While Google has made large strides in recent months to heighten security around its G Suite products, including the use of physical security keys to access data, there are still concerns that SaaS products could be vulnerable to ransomware attacks, as scamsters continue their efforts to exploit any available vulnerability in order to make a fast buck.
Ransomware is an increasing problem in Asia, with the Singapore Cyber Security Agency (CSA), reporting a tenfold increase in reported ransomware cases last year, up from only two cases in 2015. The CSA believes this figure could be higher, as most cases go unreported.
With ransomware, it only takes an accidental click or two to make your company a victim, seeing your data being encrypted and held for ransom. There’s also no guarantee that if you pay the ransom, the data will be restored, which makes it imperative to have the upper hand, and work to ensure that your organisation has its ‘ducks in a row’ where security is concerned.
In practice, the vulnerability often comes from employees with limited cyber security knowledge, unwittingly clicking on infected attachments or links, and while cloud apps and storage, such as G Suite, offer some protection, just using G Suite doesn’t mean you won’t be affected by ransomware.
There are, however a number of key things G Suite users can do to keep their data safe.
Be cautious when you share a folder, especially if you use the Google Drive sync client, as when you share a folder, your collaborators can add files. Those files could sync to their system, and if this happens, the files could be encrypted when their system is afflicted with ransomware. Most importantly, try to stay up-to-date, secure, and alert on all the standard practices to guard against this kind of attack. This means keeping your operating system, apps, and browser up-to-date.
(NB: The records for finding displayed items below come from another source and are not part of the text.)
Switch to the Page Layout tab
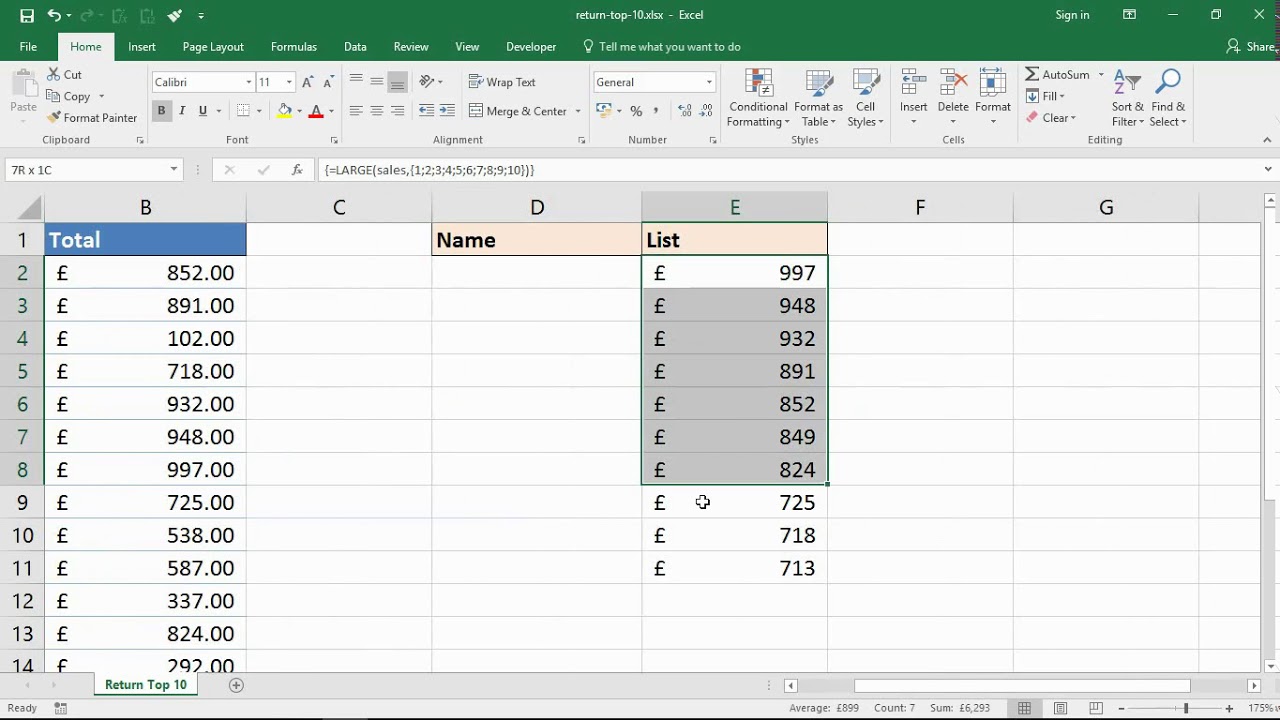 (213, 47)
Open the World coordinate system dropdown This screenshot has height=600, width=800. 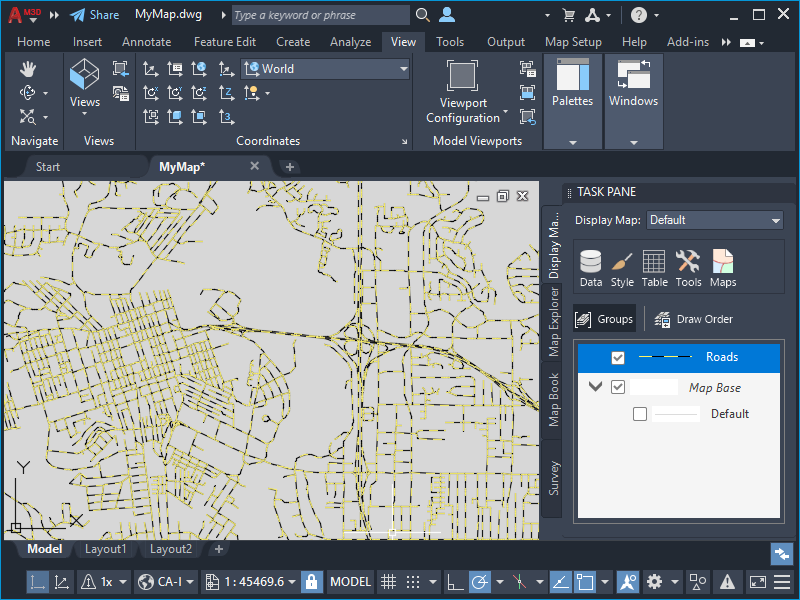[x=326, y=69]
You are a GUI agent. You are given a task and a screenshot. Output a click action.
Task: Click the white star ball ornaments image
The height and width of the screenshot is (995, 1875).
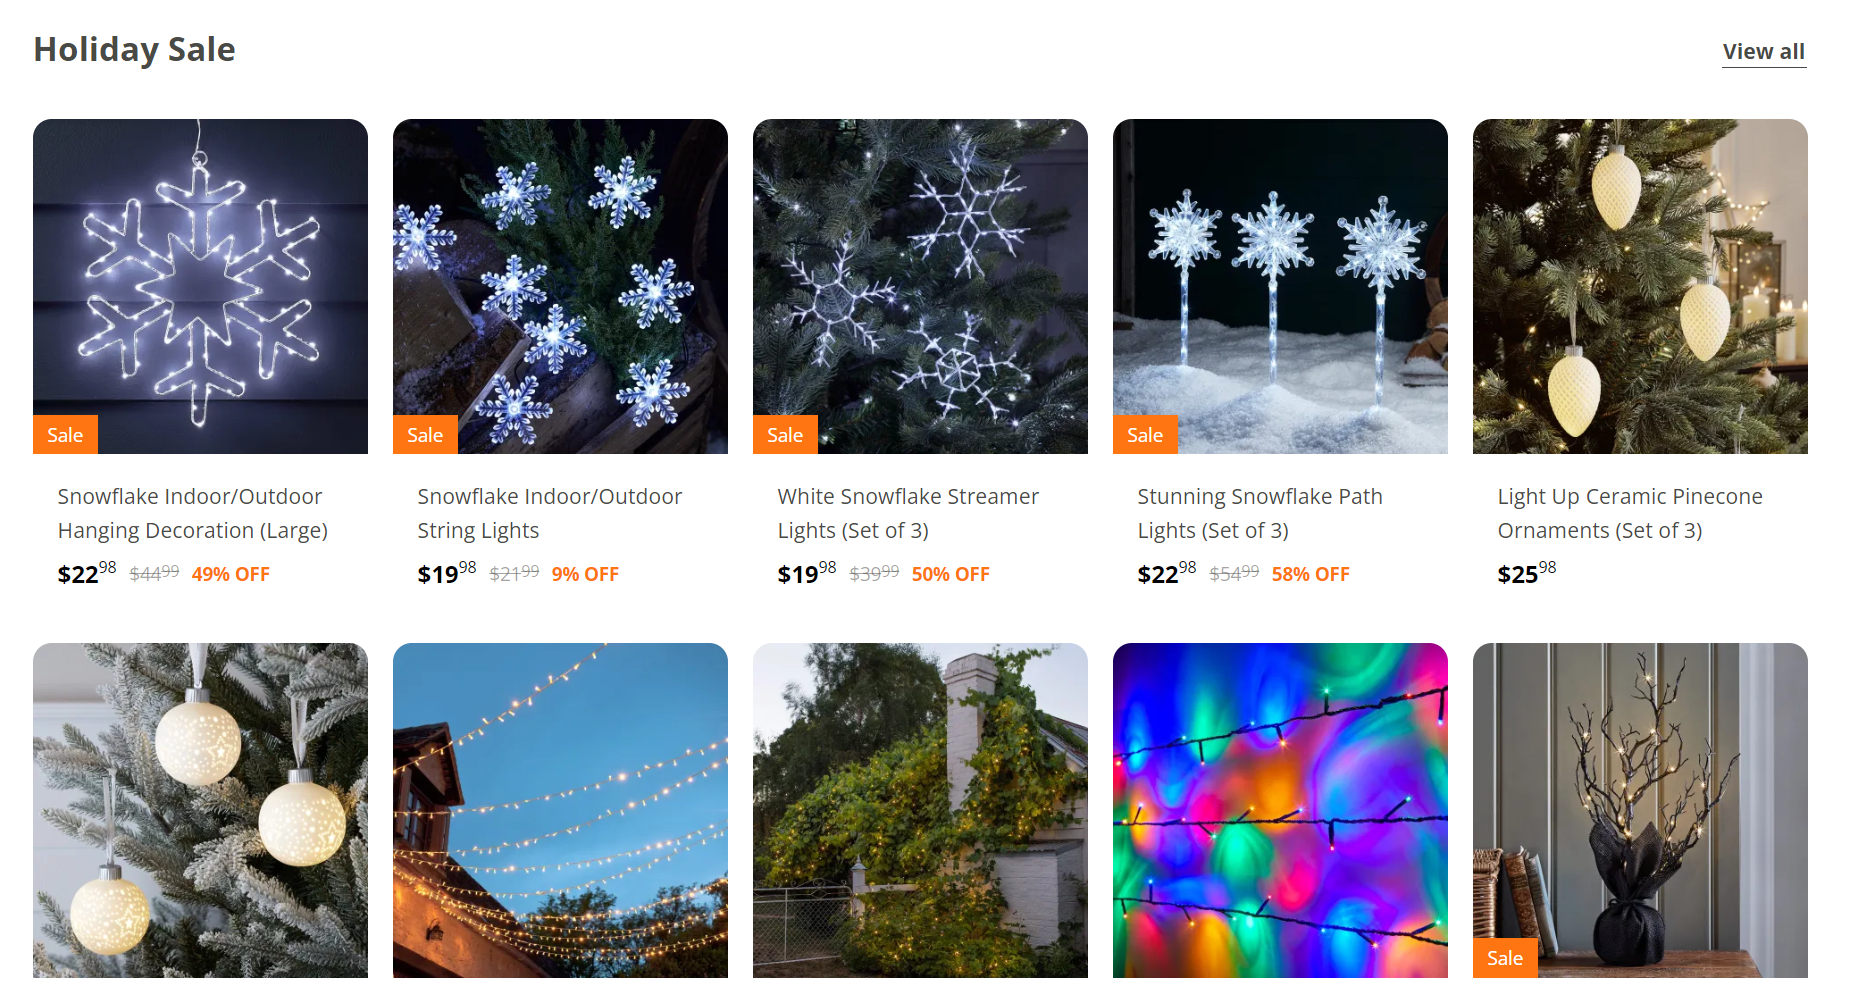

Don’t open attachments or follow links unless they’re clearly from a person you know in a communication you expect. When your browser warns you of a suspicious site, don’t continue, and don’t turn off any security setting in order to allow an app to install or run.
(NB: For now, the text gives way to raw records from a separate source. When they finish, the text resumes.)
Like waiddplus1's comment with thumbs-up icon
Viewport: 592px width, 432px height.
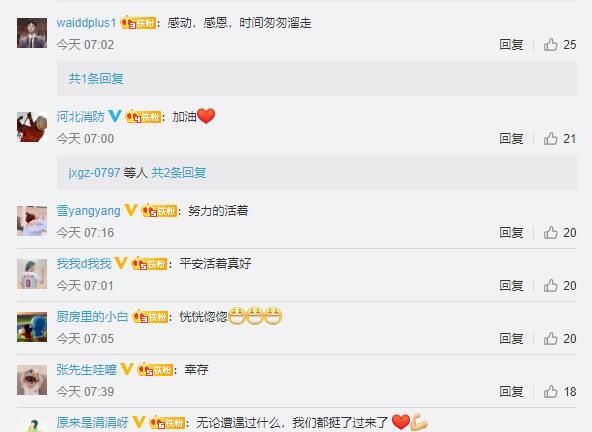point(551,45)
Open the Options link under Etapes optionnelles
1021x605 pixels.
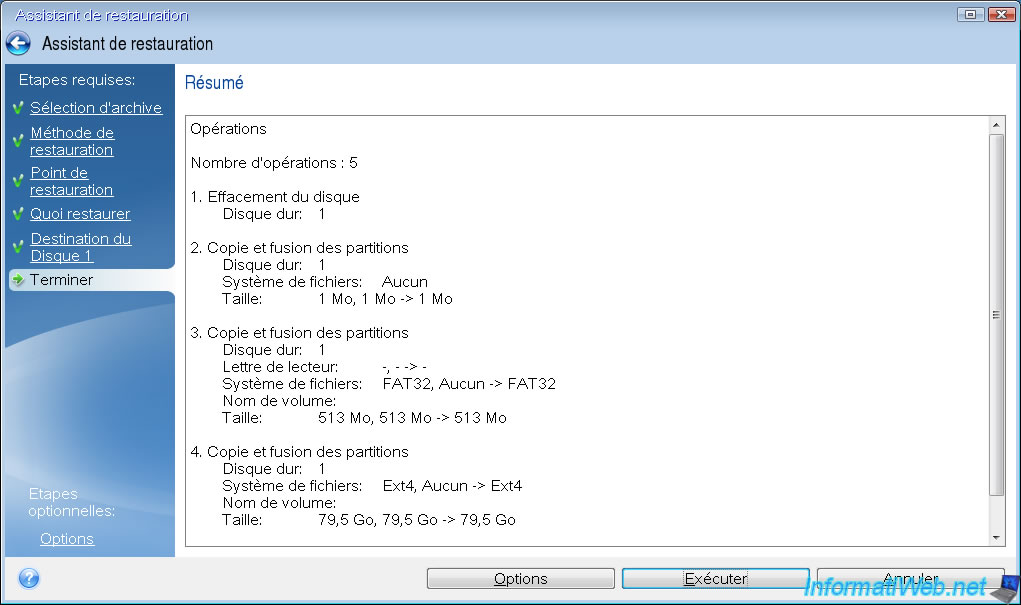[x=67, y=539]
It’s useful to choose different defaults and restrictions for different groups. For example, you might block user accounts from accessing Google Hangouts unless they’re in your sales department group, or block a specific app for middle-management, but allow it for C-level. In G Suite, organisational units allow an administrator to define different settings for groups of users. Every person’s account belongs to just one organisational unit at a time, and when configured, a setting applies to every member within that unit.
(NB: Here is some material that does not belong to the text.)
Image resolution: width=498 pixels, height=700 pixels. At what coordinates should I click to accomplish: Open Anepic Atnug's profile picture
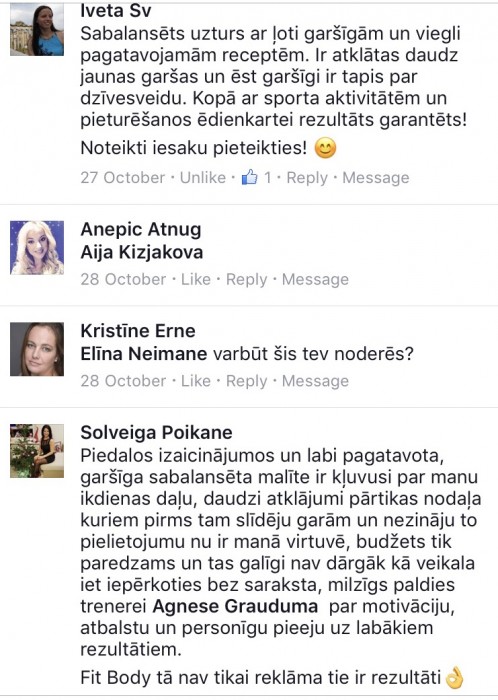37,247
To conclude, ransomware is a serious issue, and as the threat landscape in Asia-Pacific and the world continues to evolve, cyber criminals continue to be more cunning and brazen in their tactics to exploit any available vulnerability. While developers work to minimise this risk, as a G Suite administrator, you have the power to make it even more difficult for scamsters to see you as low hanging fruit. Educating management and the wider team on this will be key, but putting a few simple precautionary measurements in place, could mean the difference between a successful ransomware attack, and an unsuccessful one.